The latest economic data confirms Nabiullina’s warning of a much worse future. For Q1, the total square footage of housing built declined by 28.2% year-on-year. For the quarter, payments into sectors covering consumer demand fell 6.4% compared to the previous quarter, and payments into intermediate demand sectors fell 9.8%. Services inflation is still running above 8% on an annual basis—proof that labor market tightness is changing the underlying structure of price increases—and while staples and discretionary goods inflation are closer to the 4% target, those prices will increase with rising energy costs. Even demand for freight capacity for export fell 16% in Q1, which may tick up as commodity prices rise but will ultimately be constrained by labor shortages, available shipping capacity, and impending demand destruction globally. Demand for space in warehouses fell 35% in Q1 year-on-year, and nearly 2.5 times more deals took place in Q1 2025 than the prior year. Wherever you look, the market is telling us that consumers are in trouble, the recession may not be deep but is likely prolonged, and costs keep rising relentlessly, if at a slower pace than in 2023−2024.

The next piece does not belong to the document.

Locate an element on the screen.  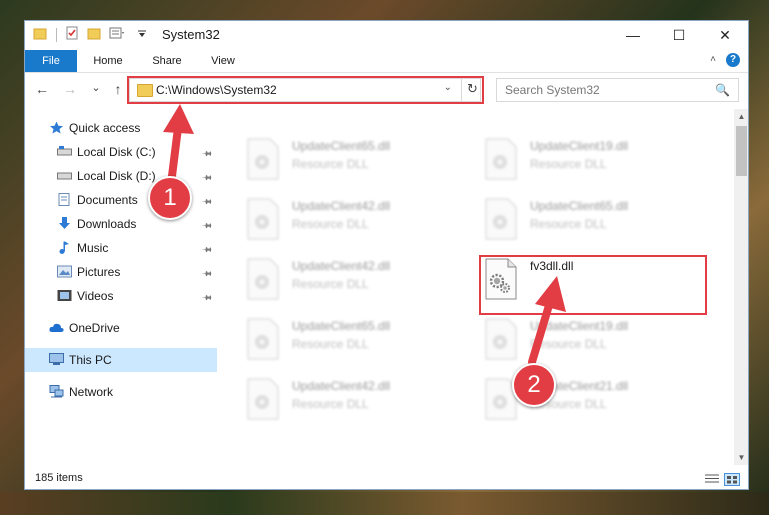
back-button: ← is located at coordinates (42, 89).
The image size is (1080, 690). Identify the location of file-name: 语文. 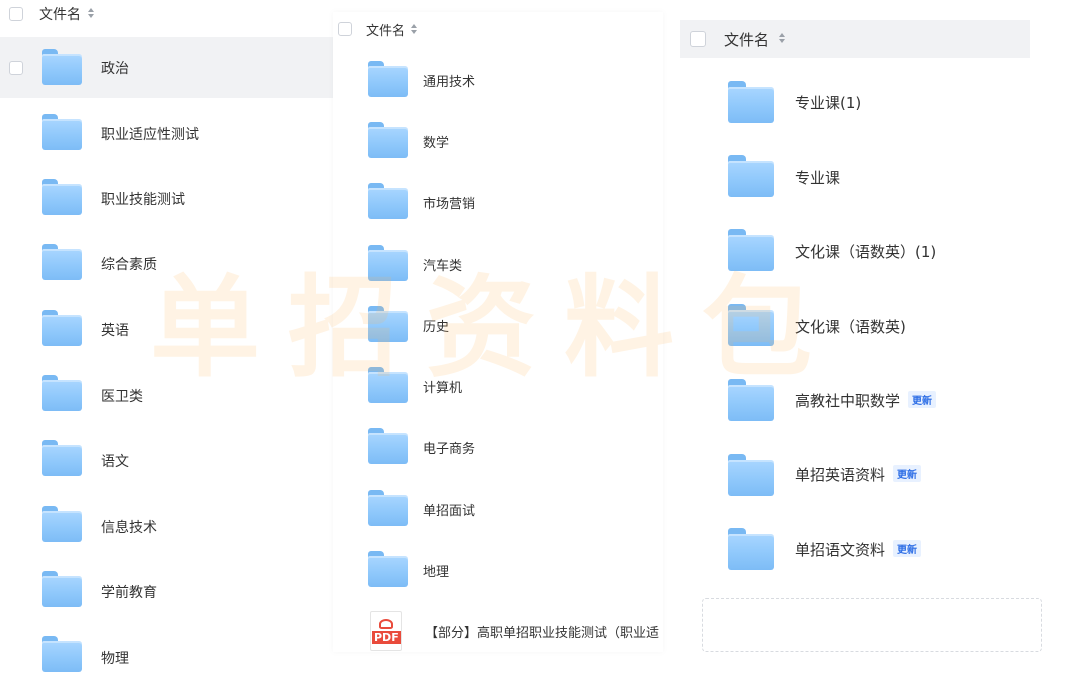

None of this means the war effort is necessarily in trouble. A growing number of Russians are finally admitting they aren’t winning the war, at least not by any perceptible metric legibly communicated by the regime. What it does mean is that «enough» isn’t enough. Whatever is being done to stabilize things is not only failing to do so; it is actively worsening the problem of resource and capital allocation in wartime. Those who once claimed military Keynesianism was driving wartime growth are, for the most part, silent on this issue. In truth, military Keynesianism was never tried. Markets are simultaneously distorted by interventions such as credit subsidies or wartime bonuses and so dependent on the cost of capital, which will perpetually be high given labor shortages and other supply constraints. They are increasingly inefficient at achieving the stated targets the Kremlin wants to see.
The war has shattered many shibboleths about the Russian economy, none more convincingly than the belief that the state couldn’t afford to spend more on stimulus or development in the peacetime preceding it. You go to war with the state capacity and technocracy you have, not the state capacity and technocracy you wish you had. On both counts, total mobilization would be more effective at addressing the bottlenecks and disruptions to come, especially if we return to escalation in the Gulf. It would not be costless, nor would it lift living standards. But it’s psychologically inconceivable for now because markets have one incredibly useful function for the regime: they give life to the often false belief that one’s circumstances are within their control, even when they transparently are not. Russian technocrats dispensed with this illusion a long time ago.